I understand the desire to reduce delays, but this in fact increases the delays
as each failure in ingesting to Elasticsearch will result in a delay due to
retrying. Even with moderate loads, an Elasticsearch cluster is easy to break
with many individual indexing requests.
Also, it doesn't need to emit only at the end of the Window, it can very well
emit when the batch size has been reached in the meantime. Comparing to
BigQueryIO for example, I see that uses a GBK internally so that will also wait
on the window trigger. I have configured my window to trigger with an
elementCountAtLeast(batchSize). As I see quite high loads regularly, this will
result in lots of triggerings within the same window, giving plenty of
opportunity to index with minimal delay.
Even with thousands of ingested messages per second, the bundle size remains
tiny at 1 or 2 messages per bundle in Dataflow.
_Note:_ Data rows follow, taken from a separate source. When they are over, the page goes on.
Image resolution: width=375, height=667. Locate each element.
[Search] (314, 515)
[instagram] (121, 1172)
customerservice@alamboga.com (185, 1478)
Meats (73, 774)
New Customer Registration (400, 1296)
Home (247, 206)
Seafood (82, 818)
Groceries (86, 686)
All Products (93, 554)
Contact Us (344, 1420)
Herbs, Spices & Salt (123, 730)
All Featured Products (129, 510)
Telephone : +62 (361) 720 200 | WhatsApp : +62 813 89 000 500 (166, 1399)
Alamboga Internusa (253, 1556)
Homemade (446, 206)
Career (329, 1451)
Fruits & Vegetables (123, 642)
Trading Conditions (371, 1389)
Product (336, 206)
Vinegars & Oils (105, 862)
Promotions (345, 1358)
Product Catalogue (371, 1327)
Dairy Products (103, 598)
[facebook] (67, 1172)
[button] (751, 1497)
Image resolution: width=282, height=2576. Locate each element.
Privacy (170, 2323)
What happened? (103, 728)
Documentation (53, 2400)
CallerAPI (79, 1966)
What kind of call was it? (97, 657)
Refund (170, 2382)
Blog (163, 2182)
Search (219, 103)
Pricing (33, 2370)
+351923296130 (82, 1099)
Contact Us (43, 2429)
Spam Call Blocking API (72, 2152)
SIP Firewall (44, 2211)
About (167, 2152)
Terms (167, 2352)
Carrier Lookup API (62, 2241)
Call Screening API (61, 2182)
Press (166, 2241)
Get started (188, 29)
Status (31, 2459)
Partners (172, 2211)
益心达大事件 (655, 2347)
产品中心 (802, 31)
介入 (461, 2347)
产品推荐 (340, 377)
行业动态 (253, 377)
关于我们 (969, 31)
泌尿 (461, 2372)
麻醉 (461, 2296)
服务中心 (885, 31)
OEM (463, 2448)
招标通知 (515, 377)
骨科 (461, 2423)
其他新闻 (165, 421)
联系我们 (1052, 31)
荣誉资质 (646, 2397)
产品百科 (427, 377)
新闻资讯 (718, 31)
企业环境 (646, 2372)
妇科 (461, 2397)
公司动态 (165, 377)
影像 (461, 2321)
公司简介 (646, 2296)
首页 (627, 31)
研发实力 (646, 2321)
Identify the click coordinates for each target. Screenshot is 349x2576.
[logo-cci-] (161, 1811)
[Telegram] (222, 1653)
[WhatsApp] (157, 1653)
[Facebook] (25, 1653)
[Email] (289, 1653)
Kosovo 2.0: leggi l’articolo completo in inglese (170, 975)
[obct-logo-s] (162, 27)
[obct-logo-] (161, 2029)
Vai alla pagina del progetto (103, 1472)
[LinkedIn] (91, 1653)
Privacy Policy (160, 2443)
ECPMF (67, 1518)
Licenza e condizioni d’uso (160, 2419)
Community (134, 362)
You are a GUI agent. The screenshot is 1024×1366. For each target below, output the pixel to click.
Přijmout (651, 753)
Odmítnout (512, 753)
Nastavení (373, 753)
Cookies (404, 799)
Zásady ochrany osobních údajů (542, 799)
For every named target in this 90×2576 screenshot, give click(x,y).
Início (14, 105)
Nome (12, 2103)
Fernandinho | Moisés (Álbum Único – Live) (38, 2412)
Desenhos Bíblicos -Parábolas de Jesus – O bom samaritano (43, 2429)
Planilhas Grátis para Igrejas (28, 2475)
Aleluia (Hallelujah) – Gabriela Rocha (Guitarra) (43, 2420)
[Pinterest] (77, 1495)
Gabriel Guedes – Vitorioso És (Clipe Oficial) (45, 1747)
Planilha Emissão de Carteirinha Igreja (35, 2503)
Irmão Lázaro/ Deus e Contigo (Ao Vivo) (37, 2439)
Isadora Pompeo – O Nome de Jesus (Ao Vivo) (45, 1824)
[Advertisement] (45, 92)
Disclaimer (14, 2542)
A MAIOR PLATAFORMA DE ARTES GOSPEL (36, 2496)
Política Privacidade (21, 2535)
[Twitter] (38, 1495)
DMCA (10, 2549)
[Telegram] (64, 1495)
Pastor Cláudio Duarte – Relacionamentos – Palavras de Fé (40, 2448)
The GroupIntoBatches could be less awkward, but not only the keying/unkeying is
necessary. I now have the following steps:
* Keying: Value -> Key, Value
* Batching (GroupIntoBatches): Key, Value -> Key, Iterable<Value>
* Unbatching: Key, Iterable<Value> -> Key, Value
* Unkeying: Key, Value -> Key
All these steps are necessary as ElasticsearchIO does not work with KV-pairs
nor iterables, and GroupIntoBatches does not work without keys. A variant of
GroupIntoBatches that doesn't require a key and that outputs elements
separately rather than as an Iterable would make it much less awkward. Or,
alternatively, a variant of ElasticsearchIO.Write that accepts KV-pairs where
the value is an Iterable.
I would prefer a solution that adds a parameter influencing windowing /
grouping behavior of ElasticsearchIO so that the developer has control over
what delay is acceptable in order to achieve a higher throughput with increased
batch size.
> Change batch handling in ElasticsearchIO to avoid necessity for
> GroupIntoBatches
> --------------------------------------------------------------------------------
>
> Key: BEAM-6886
> URL: https://issues.apache.org/jira/browse/BEAM-6886
> Project: Beam
> Issue Type: Improvement
> Components: io-java-elasticsearch
> Affects Versions: 2.11.0
> Reporter: Egbert
> Priority: Major
>
> I have a streaming job inserting records into an Elasticsearch cluster. I set
> the batch size appropriately big, but I found out this is not causing any
> effect at all: I found that all elements are inserted in batches of 1 or 2
> elements.
> The reason seems to be that this is a streaming pipeline, which may result in
> tiny bundles. Since ElasticsearchIO uses `@FinishBundle` to flush a batch,
> this will result in equally small batches.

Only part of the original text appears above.